An easy, low carb zucchini noodles recipe that closely mimics the experience of eating real pasta. The cheesy, garlicky strands are unbelievably good!
Zucchini noodles with butter and parmesan are amazing. They are so close to the experience of eating buttered noodles!
I’ve been making this recipe often over the past few years. It’s delicious. Savoring the cheesy, garlicky strands, I always think to myself, well, it’s not EXACTLY like real pasta, but it’s surprisingly close!
Given that you can use packaged zucchini noodles, this is also a very easy recipe. It’s literally ready in ten minutes.
The ingredients needed for this recipe
You will only need a few ingredients to make this tasty side dish:
- Salt and pepper
- Red pepper flakes
- Grated Parmesan
How do you prepare zucchini noodles?
I started making this recipe back in 2014. Back then, I used a sharp knife to thinly slice healthy fresh zucchinis into noodle-like strands. I was frankly too scared to use a mandoline slicer.
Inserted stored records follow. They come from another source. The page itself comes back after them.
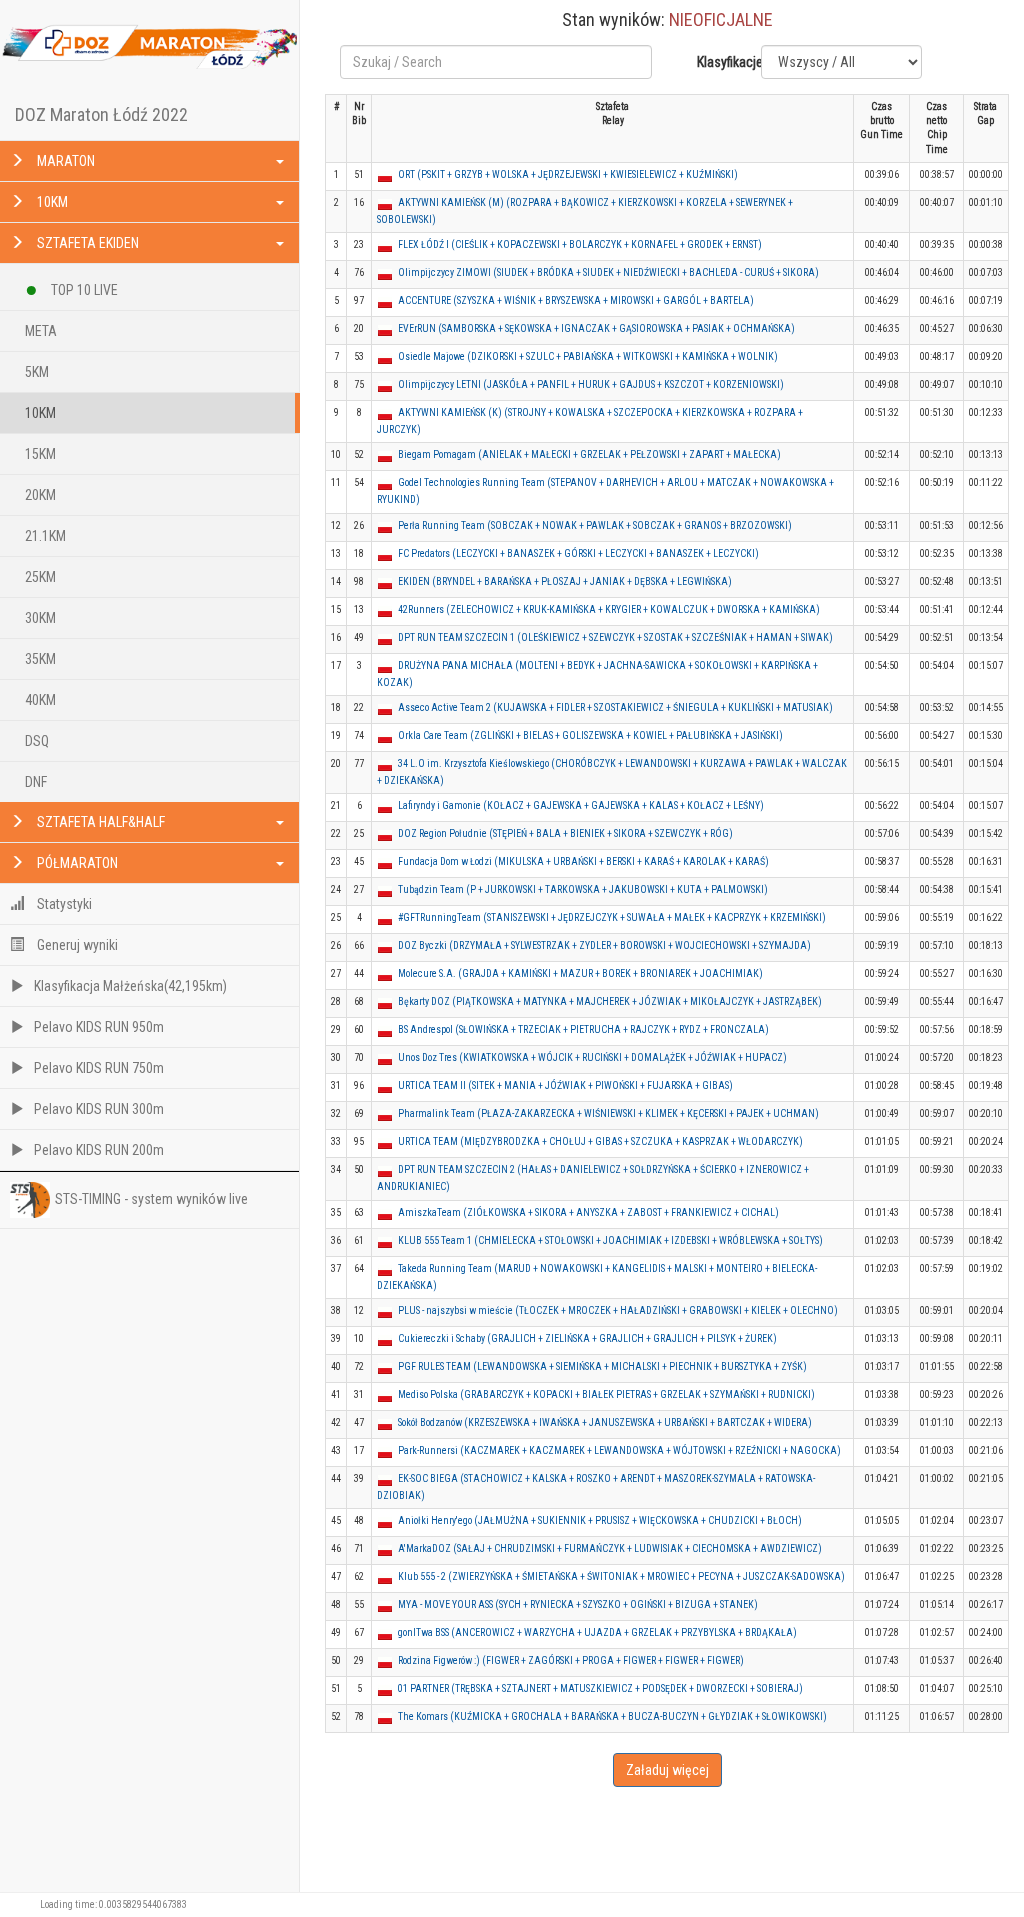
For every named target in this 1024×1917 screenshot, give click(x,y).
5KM (37, 372)
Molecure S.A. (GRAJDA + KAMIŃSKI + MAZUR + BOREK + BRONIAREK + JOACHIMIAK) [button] (580, 973)
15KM (40, 454)
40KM (40, 700)
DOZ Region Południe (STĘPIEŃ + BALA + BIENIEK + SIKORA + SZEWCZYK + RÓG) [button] (565, 833)
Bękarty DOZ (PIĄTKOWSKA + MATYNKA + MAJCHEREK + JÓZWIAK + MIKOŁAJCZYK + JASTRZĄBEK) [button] (610, 1001)
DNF (36, 782)
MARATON (64, 161)
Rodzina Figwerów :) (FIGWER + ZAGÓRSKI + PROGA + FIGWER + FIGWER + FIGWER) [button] (571, 1660)
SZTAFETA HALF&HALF (99, 822)
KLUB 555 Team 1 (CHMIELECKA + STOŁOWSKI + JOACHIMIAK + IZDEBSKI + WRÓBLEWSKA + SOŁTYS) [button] (610, 1240)
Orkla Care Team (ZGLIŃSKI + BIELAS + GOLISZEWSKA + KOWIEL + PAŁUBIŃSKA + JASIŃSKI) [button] (590, 735)
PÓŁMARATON (76, 863)
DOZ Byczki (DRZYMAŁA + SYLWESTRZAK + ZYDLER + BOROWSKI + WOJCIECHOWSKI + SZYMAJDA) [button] (604, 945)
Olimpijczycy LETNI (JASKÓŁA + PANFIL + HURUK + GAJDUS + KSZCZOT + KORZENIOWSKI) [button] (591, 384)
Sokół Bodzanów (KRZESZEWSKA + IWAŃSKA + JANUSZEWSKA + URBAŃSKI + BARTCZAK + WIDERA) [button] (605, 1422)
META (41, 331)
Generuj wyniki (76, 945)
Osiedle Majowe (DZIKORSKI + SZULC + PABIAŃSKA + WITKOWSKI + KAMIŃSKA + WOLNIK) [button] (588, 356)
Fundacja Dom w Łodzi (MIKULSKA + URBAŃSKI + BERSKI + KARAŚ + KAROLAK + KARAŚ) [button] (583, 861)
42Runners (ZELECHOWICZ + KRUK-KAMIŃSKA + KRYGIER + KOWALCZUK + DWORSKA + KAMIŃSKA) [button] (609, 609)
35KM (40, 659)
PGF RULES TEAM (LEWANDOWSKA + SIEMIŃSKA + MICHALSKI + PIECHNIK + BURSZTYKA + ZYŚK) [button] (602, 1366)
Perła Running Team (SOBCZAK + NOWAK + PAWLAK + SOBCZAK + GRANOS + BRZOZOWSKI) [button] (595, 525)
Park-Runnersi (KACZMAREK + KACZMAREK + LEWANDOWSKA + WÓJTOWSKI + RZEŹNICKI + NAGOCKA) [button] (619, 1450)
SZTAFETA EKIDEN (86, 243)
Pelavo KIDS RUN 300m (99, 1109)
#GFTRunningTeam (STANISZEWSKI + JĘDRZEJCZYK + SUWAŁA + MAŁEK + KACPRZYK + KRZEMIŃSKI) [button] (612, 917)
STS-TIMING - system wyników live (151, 1199)
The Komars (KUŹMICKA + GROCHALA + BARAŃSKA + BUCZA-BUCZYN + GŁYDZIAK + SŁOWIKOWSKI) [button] (612, 1716)
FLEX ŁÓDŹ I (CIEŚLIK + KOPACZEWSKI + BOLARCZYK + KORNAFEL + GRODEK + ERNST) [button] (580, 244)
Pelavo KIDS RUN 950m (99, 1027)
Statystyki (63, 904)
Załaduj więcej (667, 1770)
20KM (40, 495)
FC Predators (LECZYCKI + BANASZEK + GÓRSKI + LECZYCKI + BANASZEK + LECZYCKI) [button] (578, 553)
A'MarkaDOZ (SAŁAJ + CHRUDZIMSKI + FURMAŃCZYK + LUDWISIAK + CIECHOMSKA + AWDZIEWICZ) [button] (610, 1548)
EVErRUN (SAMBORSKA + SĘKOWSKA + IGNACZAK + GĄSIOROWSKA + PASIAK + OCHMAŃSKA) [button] (596, 328)
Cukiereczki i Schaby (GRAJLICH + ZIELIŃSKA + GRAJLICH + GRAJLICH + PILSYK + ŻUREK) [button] (587, 1338)
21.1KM (45, 536)
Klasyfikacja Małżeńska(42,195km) (130, 986)
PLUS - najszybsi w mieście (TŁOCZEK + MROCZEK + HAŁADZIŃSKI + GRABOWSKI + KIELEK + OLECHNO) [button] (618, 1310)
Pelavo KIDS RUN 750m (99, 1068)
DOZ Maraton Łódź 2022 (101, 114)
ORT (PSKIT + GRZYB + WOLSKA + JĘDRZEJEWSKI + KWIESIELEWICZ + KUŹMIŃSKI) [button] (568, 174)
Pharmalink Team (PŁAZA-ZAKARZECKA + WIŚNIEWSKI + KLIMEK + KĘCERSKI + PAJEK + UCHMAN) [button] (608, 1113)
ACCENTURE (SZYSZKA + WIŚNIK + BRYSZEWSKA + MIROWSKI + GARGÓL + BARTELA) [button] (576, 300)
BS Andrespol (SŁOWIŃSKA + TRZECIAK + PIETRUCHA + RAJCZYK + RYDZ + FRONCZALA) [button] (583, 1029)
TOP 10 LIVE (83, 290)
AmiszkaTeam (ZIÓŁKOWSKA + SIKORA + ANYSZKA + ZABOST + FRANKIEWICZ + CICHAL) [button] (588, 1212)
I’m on the clumsy side, and it didn’t seem worth the risk. 😳
Later, I learned that one can buy a spiralizer, supposedly a safer instrument for spiralizing vegetables. Stubbornly, I continued slicing zucchini noodles by hand.
As I write here to update this recipe, in December 2017, I am so happy that grocery stores now sell packaged zucchini noodles (I get mine at Whole Foods). So convenient! And sliced much more evenly than my hand-spiralized zucchini.
How to make buttered zucchini noodles
It’s so easy! Scroll down to the recipe card for the full instructions. Here are the basic steps:
- Make the zucchini noodles by cutting them by hand, using a spiralizer, or buy them already spiralized.
- Cook the noodles and some minced garlic in butter.
- Season with salt, pepper, red pepper flakes and parmesan.
What about leftovers?
You can keep leftovers in the fridge, in an airtight container, for about 3 days. Reheat them gently, covered, in the microwave on 50% power.
More zucchini recipes you might like
If you have zucchini in the fridge and would like more ideas for using it, try this amazing low carb zucchini lasagna. It’s an involved recipe that requires quite a bit of work, but it’s really, really good.
A much easier, and very good recipe is this recipe for balsamic grilled zucchini. It’s the perfect summertime side dish!
Zucchini Noodles Recipe
- 2 medium zucchinis, unpeeled, ends trimmed (total weight 14 oz, 400g)
- 2 tablespoons unsalted butter
- 1 tablespoon minced garlic
- 1/2 teaspoon kosher salt
- 1/4 teaspoon freshly ground black pepper
- 1/8 teaspoon red pepper flakes
- 4 tablespoons grated Parmesan
- Using a sharp chef’s knife, slice each zucchini lengthwise into very thin slices, as thin as you can. Slice each of those slices into thin, noodle-like strands. Don’t worry about it if your slices aren’t even.
- Alternatively, make your life easy and buy packaged zucchini noodles at the grocery store. I get mine at Whole Foods.
- Heat the butter in a large skillet over medium-high heat. When melted and foamy, add the zucchini noodles. Cook, stirring often, until just tender, about 5 minutes. Add the garlic and cook, stirring, 1 more minute. Turn heat off.
- To the cooked zucchini noodles in the skillet, add the salt, pepper, pepper flakes and Parmesan. Mix and serve.